The Humanistic Approach, which emerged in the middle of the 20th century in psychology, came to rectify this. It places the individual human in the focus of research and therapy, as a unique being with unique past, problems, and potential. It strives to avoid overgeneralisation and statistical evidence and focus upon the human as a whole, which is far more complex than individual parts, be it dreams, family relationships or behavioural patterns.

The Humanistic Approach in psychology has a long history, rich in research and publications, beginning with Abraham Maslow and Carl Rodgers.

As they became more popular, principles of the Humanistic Approach were incorporated into a number of cognitive approaches to teaching, first of all, language teaching.

There was a precedent for this. Skinner’s behaviourism theory builds the scientific foundation of the audio-lingual approach.

Thus, one may argue, that we cannot speak of a humanistic approach to language teaching, but rather of approaches, each of them having its own scientific foundation and research history, each being backed by its own empirical evidence.

A “measuring unit” for their association with the humanistic approach is the level to which they focus on students and their needs, rather than on imparting “objective” knowledge.

“Teach students, not subjects”, has been the motto of Pilgrim’s founders and a leading working principle of all teacher trainers. “Broken down” to day-by-day implementation this means:

Look into what your students need, rather than what a course plan requires.
Be prepared to change and adapt your lesson, responding to students’ immediate needs.
Course books were written for a certain “students’ average”, not your students. Change and adapt them, to accommodate your class, discard if this is impossible.
Creating a positive environment for learning is more valuable than “teaching the right facts”.
Respect your students. Their dignity is independent of their knowledge and abilities in the subject you teach.
Students’ out-of-the-classroom lives and problems need to be taken into consideration. Just by entering your classroom, they don’t turn into language learning machines with no other emotions or worries.
Learning can and should be enjoyable and motivational. Quality of learning is measured by real-life performance, not by effort and long learning hours.
Create chances for students to show and do their best.
Focus on students’ success, not on their failures. Positive reinforcement is a tool to encourage learning, punishment is not.

Can testing agree with the principles of a humanistic approach to teaching?

Your spontaneous, un-reflected answer to this question may well be “no”. There are certain qualities of tests that seem irreconcilable with a humanistic approach to teaching.

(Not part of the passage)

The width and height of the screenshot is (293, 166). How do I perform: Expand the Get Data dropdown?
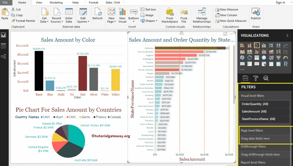pyautogui.click(x=44, y=22)
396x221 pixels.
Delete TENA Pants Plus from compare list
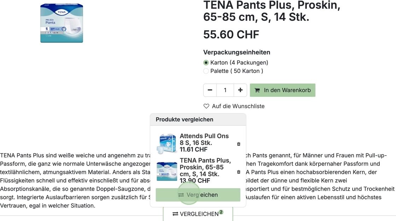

Tests focus on a certain level of knowledge or skills, expected as a minimum/average at a certain point, not on individual progress.
Failing to present proof for that knowledge/skills is penalised.
The reasons for the failure are of little to no consequence. Whether it’s a real lack of knowledge, or a momentary lapse of concentration due to, for example, toothache, failing to comply with requirements means failing a test or at least a task.
Tests are created in advance, they cannot be changed or adapted to respond to students’ immediate state of being.
Tests, more often than not, a stressful experience. This is particularly the case with high-stake tests, where underperformance may have long term, up to life-long negative consequences.

Why bother then?

There is, indeed, a certain tradition of “test-damnation” among propagators of a humanistic approach and there are very good, valid reasons for that.

On the other hand, teaching reality in most educational systems dictates the necessity to deal with testing and assessment. Turning our backs to it won’t be of service to our students, who will be expected to get a certain grade or pass their finals. Telling them how counter-productive testing is to real knowledge will be of little help if the university they want to study at requires a B2 Certificate for language knowledge for enrolment.

You may argue that good quality teaching should be enough to enable students to pass such tests with flying colours. While good teaching is, of course, a basic requirement, I argue that it may not be sufficient. You cannot have good testing with bad teaching, but you can have good teaching with bad testing.

Does this mean that we stop being humanistic teachers on test days?

I would like to outline the main reasons why the answer to this question can be “no”.

Once I accept the necessity to deal with tests and refuse to betray the principles of humanistic teaching, I have one option: looking for ways to humanise testing.

A helpful way to do this is to examine the “official” requirement of good testing and look for “common denominators” between these requirements and the humanistic principles.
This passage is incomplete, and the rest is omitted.